In the last five years, Critchlow’s nude figures rendered in rich earthy tones have attracted attention and acclaim. Her work has been acquired by major museums in Europe and the United States, including the British Museum, the Institute of Contemporary Art Miami and the Stedelijk Museum in Amsterdam.

She started out showing with the New York galleries Fortnight Institute and Efraín López, and had her first British solo show in 2020, at Maximillian William, the London gallery that now represents her. But that show was delayed by the Covid-19 pandemic, and ending up opening in the summer.

“During that time, everything happened with George Floyd, and this moment erupted,” she said. “My first solo show in London just opened bang in the middle of all that going on.”

With Black Lives Matter driving the news agenda, there was a surge of interest in the work of Black painters, including her own, Critchlow said. “It put me on the defensive about being included in shows about Blackness. My fears of being reduced were being played out in front of me.”

It wasn’t that she believed these shows weren’t necessary, she said, but the haste with which institutions rushed to acquire and showcase work by Black artists “felt like a trend,” she added. “It didn’t feel authentic.”

Easy readings of Critchlow’s paintings might throw up buzzwords like reclamation or body positivity, but Critchlow said her work was about neither. “Because of the politics around being Black and being a woman,” she said, there’s some need to see it “from a purely positive positioning — this need for it to be pure and good.”

Look closely enough, and you’ll see that there’s a sinister quality to her paintings — a dark humor and absurdity in the way that, at times, the women appear just as menacing as they are beautiful.

There are of course erotic undertones in her work, too. Her figures appear in tantalizing positions, with captivated gazes inspired by Black porn magazines from the 1960s and ’70s.

Hilton Als, the New Yorker critic who recently curated an exhibition of Critchlow’s drawings at Maximillian William called “Triple Threat,” is a longtime champion of her work. In an essay for her first solo show at a U.S. institution, at the Flag Art Foundation in 2023, he wrote that “Critchlow’s figures are forceful entities, often alive in their pleasure and the pleasure of being looked at.”

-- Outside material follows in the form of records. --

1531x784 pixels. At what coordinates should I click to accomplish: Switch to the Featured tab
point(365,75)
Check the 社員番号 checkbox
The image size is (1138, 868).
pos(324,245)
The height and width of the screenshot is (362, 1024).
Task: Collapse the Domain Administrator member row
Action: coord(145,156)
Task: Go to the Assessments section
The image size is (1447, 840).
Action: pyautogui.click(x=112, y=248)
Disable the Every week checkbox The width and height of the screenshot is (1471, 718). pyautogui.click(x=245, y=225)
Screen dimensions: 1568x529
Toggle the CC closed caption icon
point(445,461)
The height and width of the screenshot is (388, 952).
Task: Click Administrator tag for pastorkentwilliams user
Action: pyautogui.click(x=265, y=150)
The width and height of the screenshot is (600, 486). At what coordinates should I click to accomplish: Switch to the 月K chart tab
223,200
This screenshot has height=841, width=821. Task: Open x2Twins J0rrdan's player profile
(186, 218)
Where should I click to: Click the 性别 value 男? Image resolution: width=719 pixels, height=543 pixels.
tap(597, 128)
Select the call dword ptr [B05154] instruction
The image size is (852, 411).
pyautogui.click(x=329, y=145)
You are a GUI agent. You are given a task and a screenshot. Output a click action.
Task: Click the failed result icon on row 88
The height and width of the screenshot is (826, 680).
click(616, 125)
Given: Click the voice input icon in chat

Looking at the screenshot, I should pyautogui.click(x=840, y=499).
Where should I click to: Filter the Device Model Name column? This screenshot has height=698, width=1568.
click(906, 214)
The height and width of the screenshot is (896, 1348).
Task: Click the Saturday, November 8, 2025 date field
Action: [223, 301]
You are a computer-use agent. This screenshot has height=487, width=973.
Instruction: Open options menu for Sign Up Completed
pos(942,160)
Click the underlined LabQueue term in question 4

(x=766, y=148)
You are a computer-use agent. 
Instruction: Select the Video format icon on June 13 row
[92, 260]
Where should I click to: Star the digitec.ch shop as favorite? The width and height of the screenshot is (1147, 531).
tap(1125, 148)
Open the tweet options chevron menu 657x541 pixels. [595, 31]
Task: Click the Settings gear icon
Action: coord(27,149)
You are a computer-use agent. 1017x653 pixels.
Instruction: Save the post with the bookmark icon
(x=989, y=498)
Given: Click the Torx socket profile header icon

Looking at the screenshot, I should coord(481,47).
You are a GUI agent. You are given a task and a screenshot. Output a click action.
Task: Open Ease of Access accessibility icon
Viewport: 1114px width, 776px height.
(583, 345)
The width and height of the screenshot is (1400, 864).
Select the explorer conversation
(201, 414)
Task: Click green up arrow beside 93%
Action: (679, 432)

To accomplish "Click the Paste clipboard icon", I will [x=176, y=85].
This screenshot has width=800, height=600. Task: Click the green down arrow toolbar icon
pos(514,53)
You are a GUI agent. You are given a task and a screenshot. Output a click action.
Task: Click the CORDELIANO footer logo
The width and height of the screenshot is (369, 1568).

What’s clear is that these women are not being voyeuristically observed nor deliberately seductive, but are participants in the act of being seen. “I paint these women,” Critchlow said, “but I never feel like they’re complacent”

Instead, her paintings seem to be about making the private public, and rebelling against ideas of purity to explore dark curiosities about the body.

Critchlow said that lately, she had been thinking about why Velázquez — the 17th-century Spanish artist with some masterpieces in the Dulwich Picture Gallery collection — didn’t paint more conventionally attractive people. “He looked at the dwarfs in the court,” she said, “with as much lust and intrigue” as people expect a painter to find in “more beautiful women.”

“Sometimes, in order to understand something,” she said, “you almost need to go where it’s off limits.”